Fred. Olsen Production ASA
- Company type: Private
- Industry: Petroleum
- Founded: 1994
- Headquarters: Oslo, Norway
- Key people: Morten Lunde (CEO) Per-Oscar Lund
- Products: Floating Production Storage and Offloading
- Website: www.fpso.no

= Fred. Olsen Production =

Norwegian gas and oil company

Fred. Olsen Production is a Norwegian offshore floating production petroleum company. Founded in 2004, the company has its headquarters in Oslo, Norway and was listed on the Oslo Stock Exchange from May 11, 2007 until January 20, 2014. The company's largest owners are Bonheur and Ganger Rolf through First Olsen, owning 61.5% of the company.
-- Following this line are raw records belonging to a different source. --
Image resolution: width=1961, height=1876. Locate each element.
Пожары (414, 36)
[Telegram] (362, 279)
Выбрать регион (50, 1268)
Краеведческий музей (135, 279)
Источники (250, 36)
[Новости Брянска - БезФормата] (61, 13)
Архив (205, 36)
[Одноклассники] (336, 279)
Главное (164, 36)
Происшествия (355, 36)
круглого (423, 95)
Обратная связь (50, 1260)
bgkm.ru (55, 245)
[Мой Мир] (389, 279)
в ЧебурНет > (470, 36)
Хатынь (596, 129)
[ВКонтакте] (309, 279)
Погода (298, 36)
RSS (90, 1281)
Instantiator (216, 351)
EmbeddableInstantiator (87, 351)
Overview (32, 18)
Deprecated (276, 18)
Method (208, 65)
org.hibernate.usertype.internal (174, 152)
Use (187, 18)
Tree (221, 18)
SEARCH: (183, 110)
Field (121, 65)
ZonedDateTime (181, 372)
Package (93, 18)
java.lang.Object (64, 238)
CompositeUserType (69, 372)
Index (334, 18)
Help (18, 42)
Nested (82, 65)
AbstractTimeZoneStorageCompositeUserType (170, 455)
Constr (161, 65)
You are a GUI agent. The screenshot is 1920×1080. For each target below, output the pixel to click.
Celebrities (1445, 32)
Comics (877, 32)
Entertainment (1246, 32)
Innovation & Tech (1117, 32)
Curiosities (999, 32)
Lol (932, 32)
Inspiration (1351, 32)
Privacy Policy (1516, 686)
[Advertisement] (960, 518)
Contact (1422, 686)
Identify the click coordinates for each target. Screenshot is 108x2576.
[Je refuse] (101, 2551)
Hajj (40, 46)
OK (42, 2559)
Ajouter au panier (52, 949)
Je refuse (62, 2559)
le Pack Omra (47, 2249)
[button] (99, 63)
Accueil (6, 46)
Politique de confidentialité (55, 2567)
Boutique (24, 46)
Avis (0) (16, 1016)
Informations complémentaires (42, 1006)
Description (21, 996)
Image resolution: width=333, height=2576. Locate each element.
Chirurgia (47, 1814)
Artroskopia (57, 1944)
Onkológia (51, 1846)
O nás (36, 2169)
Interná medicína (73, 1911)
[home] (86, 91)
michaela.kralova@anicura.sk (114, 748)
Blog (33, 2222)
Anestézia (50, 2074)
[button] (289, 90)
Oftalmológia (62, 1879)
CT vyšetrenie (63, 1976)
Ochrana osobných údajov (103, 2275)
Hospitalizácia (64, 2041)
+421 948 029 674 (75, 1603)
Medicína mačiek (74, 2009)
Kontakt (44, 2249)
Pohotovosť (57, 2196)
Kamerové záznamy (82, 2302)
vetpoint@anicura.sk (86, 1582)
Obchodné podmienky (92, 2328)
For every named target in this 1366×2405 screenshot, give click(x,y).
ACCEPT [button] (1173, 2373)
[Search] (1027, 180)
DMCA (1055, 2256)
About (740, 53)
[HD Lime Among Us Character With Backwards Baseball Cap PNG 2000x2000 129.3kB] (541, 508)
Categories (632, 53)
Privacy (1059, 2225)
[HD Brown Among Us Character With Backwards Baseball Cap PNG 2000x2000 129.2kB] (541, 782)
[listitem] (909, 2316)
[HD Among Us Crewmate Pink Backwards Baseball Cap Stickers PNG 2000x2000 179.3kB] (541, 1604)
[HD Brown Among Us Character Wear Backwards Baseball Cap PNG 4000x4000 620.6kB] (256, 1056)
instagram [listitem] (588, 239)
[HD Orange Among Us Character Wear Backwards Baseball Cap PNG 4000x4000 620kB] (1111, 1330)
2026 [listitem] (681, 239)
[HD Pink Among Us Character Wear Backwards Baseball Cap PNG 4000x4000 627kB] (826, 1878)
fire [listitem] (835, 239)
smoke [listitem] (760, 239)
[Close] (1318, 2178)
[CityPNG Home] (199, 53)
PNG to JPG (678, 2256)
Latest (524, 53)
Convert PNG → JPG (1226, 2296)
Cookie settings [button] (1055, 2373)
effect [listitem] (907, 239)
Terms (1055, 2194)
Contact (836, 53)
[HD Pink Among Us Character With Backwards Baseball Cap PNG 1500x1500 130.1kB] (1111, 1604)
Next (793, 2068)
The companies are controlled by the Olsen family. The firm has offices in Oslo; Houston, United States; Singapore; and Port Harcourt, Nigeria.

The company owns and operates three Floating Production Storage and Offloading vessels (FPSOs), two Floating Storage and Offloading vessels (FSOs) and one production jack-up (MOPU). The company is also converting one suezmax tanker to FPSO and an addition tanker available for conversion. Operations are located in Western Africa and the Red Sea. Among the vessels was Knock Nevis, the world's largest ship, which was created from the tanker previously known as Seawise Giant.